[Records for locating items by description]
==*==
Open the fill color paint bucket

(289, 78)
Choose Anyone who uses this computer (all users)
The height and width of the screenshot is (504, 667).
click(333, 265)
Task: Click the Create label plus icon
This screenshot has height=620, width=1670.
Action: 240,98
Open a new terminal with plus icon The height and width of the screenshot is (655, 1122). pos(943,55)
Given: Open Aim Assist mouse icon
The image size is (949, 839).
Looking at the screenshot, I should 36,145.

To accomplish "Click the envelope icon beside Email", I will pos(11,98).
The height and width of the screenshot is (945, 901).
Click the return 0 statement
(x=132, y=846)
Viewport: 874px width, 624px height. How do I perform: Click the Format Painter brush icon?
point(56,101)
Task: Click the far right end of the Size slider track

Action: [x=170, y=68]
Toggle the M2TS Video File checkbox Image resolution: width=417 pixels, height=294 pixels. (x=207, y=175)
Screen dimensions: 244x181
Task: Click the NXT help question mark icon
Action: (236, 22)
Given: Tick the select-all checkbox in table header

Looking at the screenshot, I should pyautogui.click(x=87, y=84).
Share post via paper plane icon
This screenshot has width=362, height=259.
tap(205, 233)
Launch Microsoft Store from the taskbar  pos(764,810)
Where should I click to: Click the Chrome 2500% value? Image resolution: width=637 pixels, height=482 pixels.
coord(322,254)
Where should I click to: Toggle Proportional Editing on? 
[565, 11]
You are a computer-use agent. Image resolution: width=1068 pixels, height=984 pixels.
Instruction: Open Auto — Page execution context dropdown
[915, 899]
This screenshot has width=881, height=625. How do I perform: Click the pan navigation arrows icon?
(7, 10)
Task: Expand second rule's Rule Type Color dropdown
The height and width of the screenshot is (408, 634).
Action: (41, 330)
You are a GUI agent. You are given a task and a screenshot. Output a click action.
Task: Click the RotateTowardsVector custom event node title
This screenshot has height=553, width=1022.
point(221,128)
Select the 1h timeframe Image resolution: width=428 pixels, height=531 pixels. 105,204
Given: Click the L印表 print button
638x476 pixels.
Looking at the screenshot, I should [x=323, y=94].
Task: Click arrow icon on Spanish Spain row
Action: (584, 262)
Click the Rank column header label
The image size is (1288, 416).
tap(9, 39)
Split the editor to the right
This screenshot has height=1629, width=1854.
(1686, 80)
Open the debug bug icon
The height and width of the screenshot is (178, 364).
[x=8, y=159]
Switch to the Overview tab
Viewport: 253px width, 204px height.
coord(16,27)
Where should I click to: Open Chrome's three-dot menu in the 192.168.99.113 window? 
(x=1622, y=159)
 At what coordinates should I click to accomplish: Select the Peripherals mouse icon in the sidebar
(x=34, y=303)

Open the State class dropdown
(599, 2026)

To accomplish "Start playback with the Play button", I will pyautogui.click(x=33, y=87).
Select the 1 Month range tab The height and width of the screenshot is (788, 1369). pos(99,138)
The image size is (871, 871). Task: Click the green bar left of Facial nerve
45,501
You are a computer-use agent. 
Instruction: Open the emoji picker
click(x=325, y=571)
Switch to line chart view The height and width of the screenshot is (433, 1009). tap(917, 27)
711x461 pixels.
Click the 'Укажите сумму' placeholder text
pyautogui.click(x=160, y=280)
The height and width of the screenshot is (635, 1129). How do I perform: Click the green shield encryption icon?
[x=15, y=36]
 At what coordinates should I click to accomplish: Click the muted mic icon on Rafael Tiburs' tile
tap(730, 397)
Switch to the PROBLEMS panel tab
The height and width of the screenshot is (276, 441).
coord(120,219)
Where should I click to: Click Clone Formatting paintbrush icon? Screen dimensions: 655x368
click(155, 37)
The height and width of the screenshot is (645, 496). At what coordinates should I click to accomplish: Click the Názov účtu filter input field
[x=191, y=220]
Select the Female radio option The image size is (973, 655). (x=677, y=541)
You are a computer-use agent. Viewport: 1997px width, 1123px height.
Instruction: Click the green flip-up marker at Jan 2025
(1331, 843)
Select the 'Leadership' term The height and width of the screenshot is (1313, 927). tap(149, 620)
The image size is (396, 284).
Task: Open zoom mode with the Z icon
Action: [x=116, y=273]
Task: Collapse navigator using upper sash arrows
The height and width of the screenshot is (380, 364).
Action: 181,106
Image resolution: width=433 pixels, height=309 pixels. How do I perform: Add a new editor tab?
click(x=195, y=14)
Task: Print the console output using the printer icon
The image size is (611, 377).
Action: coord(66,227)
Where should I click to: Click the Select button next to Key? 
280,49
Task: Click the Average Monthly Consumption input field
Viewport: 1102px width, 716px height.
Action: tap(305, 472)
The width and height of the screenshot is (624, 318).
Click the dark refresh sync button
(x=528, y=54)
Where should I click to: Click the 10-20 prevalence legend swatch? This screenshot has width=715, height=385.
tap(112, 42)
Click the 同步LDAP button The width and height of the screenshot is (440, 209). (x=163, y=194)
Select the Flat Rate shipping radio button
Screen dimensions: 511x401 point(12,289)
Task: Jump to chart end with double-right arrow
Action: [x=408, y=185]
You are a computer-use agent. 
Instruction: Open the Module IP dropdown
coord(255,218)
==*==
_To do_: Lay out the material above as a JSON array of strings, with one string per line and blank lines omitted.

_Solution_:
[
  "Open the fill color paint bucket",
  "(289, 78)",
  "Choose Anyone who uses this computer (all users)",
  "The height and width of the screenshot is (504, 667).",
  "click(333, 265)",
  "Task: Click the Create label plus icon",
  "This screenshot has height=620, width=1670.",
  "Action: 240,98",
  "Open a new terminal with plus icon The height and width of the screenshot is (655, 1122). pos(943,55)",
  "Given: Open Aim Assist mouse icon",
  "The image size is (949, 839).",
  "Looking at the screenshot, I should 36,145.",
  "To accomplish \"Click the envelope icon beside Email\", I will pos(11,98).",
  "The height and width of the screenshot is (945, 901).",
  "Click the return 0 statement",
  "(x=132, y=846)",
  "Viewport: 874px width, 624px height. How do I perform: Click the Format Painter brush icon?",
  "point(56,101)",
  "Task: Click the far right end of the Size slider track",
  "Action: [x=170, y=68]",
  "Toggle the M2TS Video File checkbox Image resolution: width=417 pixels, height=294 pixels. (x=207, y=175)",
  "Screen dimensions: 244x181",
  "Task: Click the NXT help question mark icon",
  "Action: (236, 22)",
  "Given: Tick the select-all checkbox in table header",
  "Looking at the screenshot, I should pyautogui.click(x=87, y=84).",
  "Share post via paper plane icon",
  "This screenshot has width=362, height=259.",
  "tap(205, 233)",
  "Launch Microsoft Store from the taskbar  pos(764,810)",
  "Where should I click to: Click the Chrome 2500% value? Image resolution: width=637 pixels, height=482 pixels.",
  "coord(322,254)",
  "Where should I click to: Toggle Proportional Editing on? ",
  "[565, 11]",
  "You are a computer-use agent. Image resolution: width=1068 pixels, height=984 pixels.",
  "Instruction: Open Auto — Page execution context dropdown",
  "[915, 899]",
  "This screenshot has width=881, height=625. How do I perform: Click the pan navigation arrows icon?",
  "(7, 10)",
  "Task: Expand second rule's Rule Type Color dropdown",
  "The height and width of the screenshot is (408, 634).",
  "Action: (41, 330)",
  "You are a GUI agent. You are given a task and a screenshot. Output a click action.",
  "Task: Click the RotateTowardsVector custom event node title",
  "This screenshot has height=553, width=1022.",
  "point(221,128)",
  "Select the 1h timeframe Image resolution: width=428 pixels, height=531 pixels. 105,204",
  "Given: Click the L印表 print button",
  "638x476 pixels.",
  "Looking at the screenshot, I should [x=323, y=94].",
  "Task: Click arrow icon on Spanish Spain row",
  "Action: (584, 262)",
  "Click the Rank column header label",
  "The image size is (1288, 416).",
  "tap(9, 39)",
  "Split the editor to the right",
  "This screenshot has height=1629, width=1854.",
  "(1686, 80)",
  "Open the debug bug icon",
  "The height and width of the screenshot is (178, 364).",
  "[x=8, y=159]",
  "Switch to the Overview tab",
  "Viewport: 253px width, 204px height.",
  "coord(16,27)",
  "Where should I click to: Open Chrome's three-dot menu in the 192.168.99.113 window? ",
  "(x=1622, y=159)",
  " At what coordinates should I click to accomplish: Select the Peripherals mouse icon in the sidebar",
  "(x=34, y=303)",
  "Open the State class dropdown",
  "(599, 2026)",
  "To accomplish \"Start playback with the Play button\", I will pyautogui.click(x=33, y=87).",
  "Select the 1 Month range tab The height and width of the screenshot is (788, 1369). pos(99,138)",
  "The image size is (871, 871). Task: Click the green bar left of Facial nerve",
  "45,501",
  "You are a computer-use agent. ",
  "Instruction: Open the emoji picker",
  "click(x=325, y=571)",
  "Switch to line chart view The height and width of the screenshot is (433, 1009). tap(917, 27)",
  "711x461 pixels.",
  "Click the 'Укажите сумму' placeholder text",
  "pyautogui.click(x=160, y=280)",
  "The height and width of the screenshot is (635, 1129). How do I perform: Click the green shield encryption icon?",
  "[x=15, y=36]",
  " At what coordinates should I click to accomplish: Click the muted mic icon on Rafael Tiburs' tile",
  "tap(730, 397)",
  "Switch to the PROBLEMS panel tab",
  "The height and width of the screenshot is (276, 441).",
  "coord(120,219)",
  "Where should I click to: Click Clone Formatting paintbrush icon? Screen dimensions: 655x368",
  "click(155, 37)",
  "The height and width of the screenshot is (645, 496). At what coordinates should I click to accomplish: Click the Názov účtu filter input field",
  "[x=191, y=220]",
  "Select the Female radio option The image size is (973, 655). (x=677, y=541)",
  "You are a computer-use agent. Viewport: 1997px width, 1123px height.",
  "Instruction: Click the green flip-up marker at Jan 2025",
  "(1331, 843)",
  "Select the 'Leadership' term The height and width of the screenshot is (1313, 927). tap(149, 620)",
  "The image size is (396, 284).",
  "Task: Open zoom mode with the Z icon",
  "Action: [x=116, y=273]",
  "Task: Collapse navigator using upper sash arrows",
  "The height and width of the screenshot is (380, 364).",
  "Action: 181,106",
  "Image resolution: width=433 pixels, height=309 pixels. How do I perform: Add a new editor tab?",
  "click(x=195, y=14)",
  "Task: Print the console output using the printer icon",
  "The image size is (611, 377).",
  "Action: coord(66,227)",
  "Where should I click to: Click the Select button next to Key? ",
  "280,49",
  "Task: Click the Average Monthly Consumption input field",
  "Viewport: 1102px width, 716px height.",
  "Action: tap(305, 472)",
  "The width and height of the screenshot is (624, 318).",
  "Click the dark refresh sync button",
  "(x=528, y=54)",
  "Where should I click to: Click the 10-20 prevalence legend swatch? This screenshot has width=715, height=385.",
  "tap(112, 42)",
  "Click the 同步LDAP button The width and height of the screenshot is (440, 209). (x=163, y=194)",
  "Select the Flat Rate shipping radio button",
  "Screen dimensions: 511x401 point(12,289)",
  "Task: Jump to chart end with double-right arrow",
  "Action: [x=408, y=185]",
  "You are a computer-use agent. ",
  "Instruction: Open the Module IP dropdown",
  "coord(255,218)"
]